▶ _Предоставленный отрывок_:
□ □ □

Размышления об откровенном вмешательстве Москвы в президентские выборы в США и о продолжающихся попытках администрации Трампа сформулировать последовательную политику по отношению к России сопровождаются одним простым, но навязчивым вопросом: кто потерял Россию? Как получилось, что из молодой демократии, возникшей после распада Советского Союза, Россия превратилась в авторитарного агрессора, с которым мы вынуждены сегодня бороться?
Некоторые обвиняют Обаму. Другие винят Джорджа Буша-младшего. Кто-то видит причину в расширении НАТО, кто-то — в Вашингтонском консенсусе или недостаточно щедрой помощи в 1990-х годах. Однако попытки объяснить произошедшее этими причинами являются всего лишь следствием классического американского солипсизма. На самом деле никто не «терял» Россию: правительство США было не в состоянии помешать Кремлю встать на реваншистский путь. Пока мы не признаем эту истину, наша политика в отношении России будет оставаться неэффективной.
За примерами этой игры в поиски виноватых далеко ходить не надо. Можно просто прочитать очередной твит президента Трампа: «На протяжении восьми лет Россия "давила" президента Обаму, становясь сильнее и сильнее, взяла Крым и увеличила количество ракет. Слабый!» Более содержательная критика политики США отсылает нас еще дальше в прошлое. Многие эксперты по России обвиняют Вашингтон в том, что он определенным образом способствовал тем экономическим и политическим потрясениям, которые охватили Россию в 1990-х годах — либо не предоставив достаточно щедрую помощь, либо, как считает Джозеф Стиглиц (Joseph Stiglitz), навязав России капитализм «шоковой терапии». В результате, по мнению этих экспертов, возникший хаос обусловил приход к власти в стране Владимира Путина — авторитарного «спасителя», охваченного исторической обидой и исповедующего националистический реваншизм.

□ □ □

▶ _Выдержка из данных_:
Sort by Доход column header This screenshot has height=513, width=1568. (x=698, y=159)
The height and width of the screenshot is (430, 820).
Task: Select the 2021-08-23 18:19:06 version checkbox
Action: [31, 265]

□ □ □

▶ _Что требуется_: Продублируйте без изменений всё, что стоит в тексте о политике США в отношении России, начиная со слов «Размышления об откровенном» и вплоть до слов «вынуждены сегодня бороться?». Строки выше — самостоятельный материал, не связанный с текстом о политике США в отношении России.

▶ _Ответ_:
Размышления об откровенном вмешательстве Москвы в президентские выборы в США и о продолжающихся попытках администрации Трампа сформулировать последовательную политику по отношению к России сопровождаются одним простым, но навязчивым вопросом: кто потерял Россию? Как получилось, что из молодой демократии, возникшей после распада Советского Союза, Россия превратилась в авторитарного агрессора, с которым мы вынуждены сегодня бороться?